Gleichzeitig zeichnet sie für die großen BASF-Standorte in Europa – vor allem für das Stammwerk in Ludwigshafen – verantwortlich. Bundesweit bekannt wurde Suckale durch ihren vorigen Arbeitgeber – die Deutsche Bahn. Während des Lokführer-Streiks 2008 trat die damalige Personalchefin der Bahn-Betriebsgesellschaft vor etliche Mikrofone und Kameras. Kämpferisch stemmte sie sich gegen einen eigenständigen Tarifvertrag der Lokführer.

2009 wechselte die gelernte Juristin zur BASF und kümmerte sich dort zunächst um die Personalentwicklung für die obersten Führungskräfte. Zwei Jahre hatte sie Zeit, sich für den BASF-Vorstandsjob warmzulaufen.

 
Foto: SAP

Angelika Dammann, SAP

Die 51-jährige Schwäbin Angelika Dammann gehört seit Juli 2010 als Arbeitsdirektorin zum Vorstand des Softwarekonzerns aus Walldorf.

Davor arbeite die Volljuristin seit 2008 als Geschäftsleitungsmitglied beim Konsumgüterhersteller Unilever in Hamburg, nachdem sie 17 Jahre lang unterschiedliche Posten bei Shell inne hatte, zuletzt als Personalverantwortliche für die rund 8.000 IT-Mitarbeiter des Erdölkonzerns.

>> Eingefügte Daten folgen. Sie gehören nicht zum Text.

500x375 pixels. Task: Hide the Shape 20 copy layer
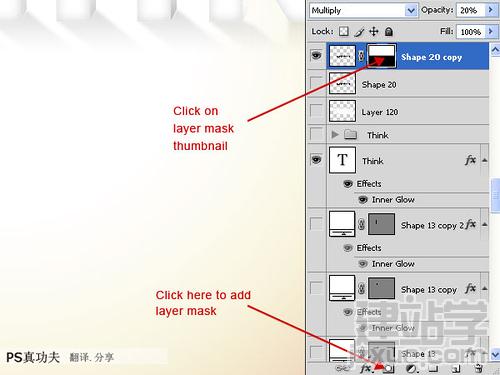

Die Vorstandsfrau ragt aus der Masse heraus: Dammann misst rund 1,85 Meter.

 
Foto: Allianz

Elisabeth Corley, Allianz Global Investors

Elizabeth Corley (55) kann mit Geld und mit Psychopathen umgehen: gewaltige 442 Milliarden Euro verwaltet die Chefin der Allianz Global Investors Europe, der europäischen Anlagetochter des Münchener Versicherungskonzerns.

Nervenkitzel liebt die Mutter einer Tochter aber nicht nur an der Börse. Corley hat bereits vier Kriminalromane veröffentlicht. 2009 wurde sie von einer britischen Finanzzeitung zur wichtigsten Frau der europäischen Finanzbranche gekürt.

Was sie antreibt, bringt sie messerscharf auf den Punkt: „Ich liebe es zu gewinnen.“

 
Foto: Siemens

Brigitte Ederer, Siemens

Die 55-jährige Wienerin Brigitte Ederer ist seit Juli 2010 Personalchefin bei Siemens und seitdem die zweite Frau im Vorstand des Münchner Industrie- und Elektrokonzerns.

Die frühere SPÖ-Politikerin arbeitete viele Jahre in der Politik, in der Spitze war sie Mitte der 90er Jahre Staatssekretärin für europäische Angelegenheit im Bundeskanzleramt in Wien. In dieser Funktion trieb sie maßgeblich den EU-Beitritt ihres Heimatlandes voran.

Anfang 2001 wechselte die immer noch „rote Gitti“ genannte Volkswirtin zu Siemens Österreich und wurde 2005 Chefin der dortigen Landesgesellschaft.